The CMT Research Foundation (CMTRF), a non-profit focused solely on delivering treatments and cures for Charcot-Marie-Tooth disease* is pleased to announce that Maximiliano Barrientos has joined its Board of Directors. Mr. Barrientos is a Co-founder, Investor and CFO of EntreConsultas.AI, a start-up in artificial intelligence providing biometric authentication services to fintech and insurance companies.
“We invited Mr. Barrientos to join the Board because his experience, knowledge and relationships can help the CMT Research Foundation develop innovative funding models that will enable us to leverage current trends in disease-focused nonprofit funding,” says Patrick Livney, CMTRF’s Co-founder and Chairman of the Board of Directors. “CMTRF’s model ensures that if the projects in which we invest come to market and generate a profit, we share in those proceeds as a way to fund additional research. Mr. Barrientos will help take us to the next level of best-in-class funding.”
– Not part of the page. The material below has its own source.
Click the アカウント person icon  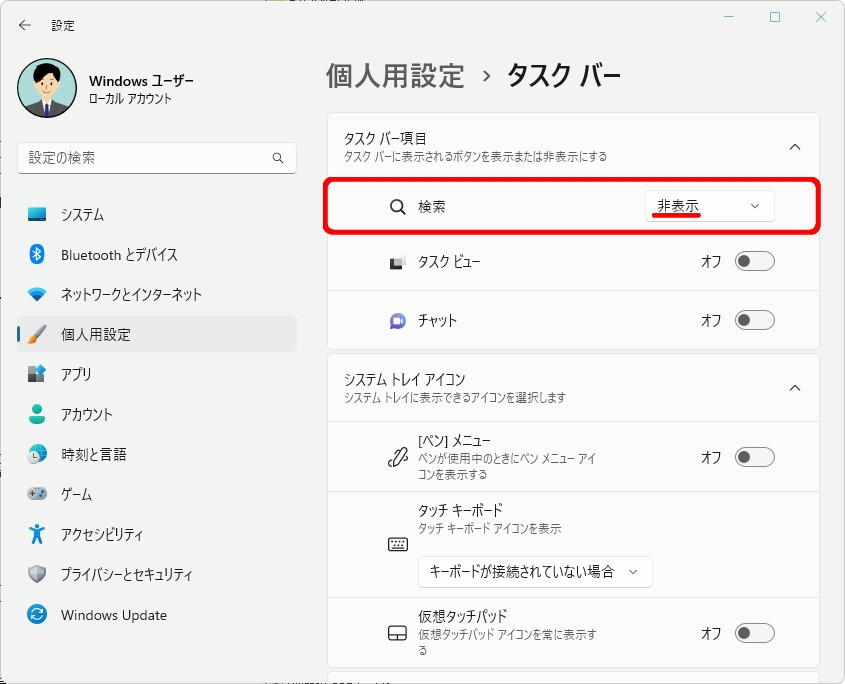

“I am pleased and honored to join the CMT Research Foundation Board. CMTRF has made remarkable progress in just three and a half years,” says Mr. Barrientos. “As someone who lives with CMT, I understand the complexity – and urgency – of finding a cure. So, I share CMTRF’s vision and singular mission. I will help in every way possible to accelerate CMTRF’s strong momentum.”
Before EntreConsultas.AI, Mr. Barrientos spent 11 years with TE Connectivity based in Berwyn, PA (a $15 billion Swiss technology company that designs and manufactures connectors and sensors), serving in financial positions of increasing scope and responsibility. Before that, he was with Bunge Limited (a $50 billion food and agribusiness company headquartered in White Plains, NY) as Strategic Planning Associate. Mr. Barrientos started his career with General Motors as a Finance Analyst based in Buenos Aires. He holds an MBA from Wharton and a degree in Business Administration/CPA from Argentina’s Universidad Austral.
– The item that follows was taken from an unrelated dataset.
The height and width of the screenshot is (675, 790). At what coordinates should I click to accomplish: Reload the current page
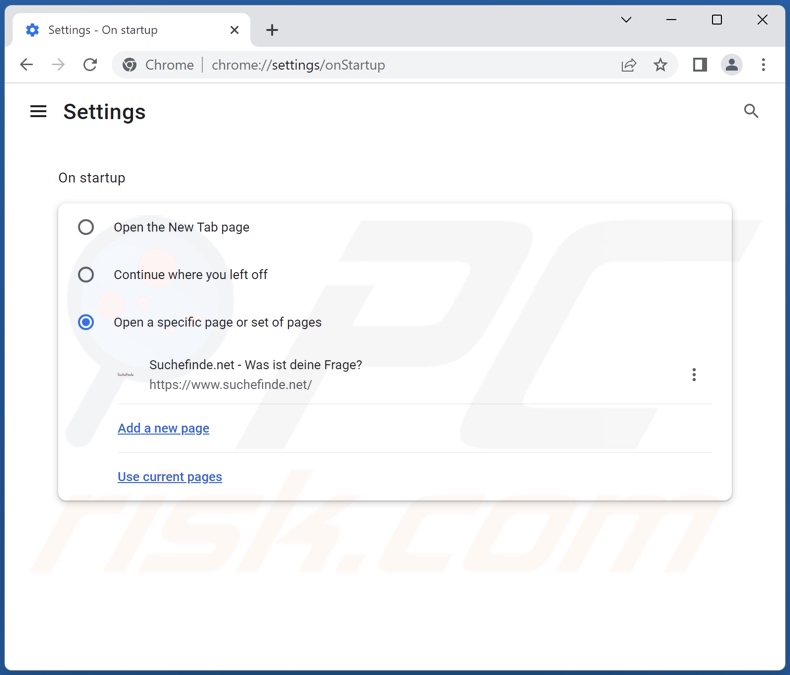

The CMT Research Foundation (CMTRF) is focused solely on delivering treatments and cures for CMT. Founded by two patients who are driven to expedite drug delivery to people who live with CMT globally, the organization funds research for drug development. The 501(c)(3) federal tax-exempt organization is supported by personal and corporate financial gifts.
*Charcot-Marie-Tooth encompasses a group of inherited, chronic peripheral neuropathies that result in nerve degradation. CMT patients suffer from progressive muscle atrophy of legs and arms causing walking, running and balance problems and abnormal hand and foot functioning. Some forms of the disease also affect the nerves responsible for sight, hearing, breathing and brain function. CMT affects one in 2,500 people (about the same prevalence as multiple sclerosis) including 150,000 Americans and nearly 3 million people around the world. At the moment, there is no treatment or cure for CMT.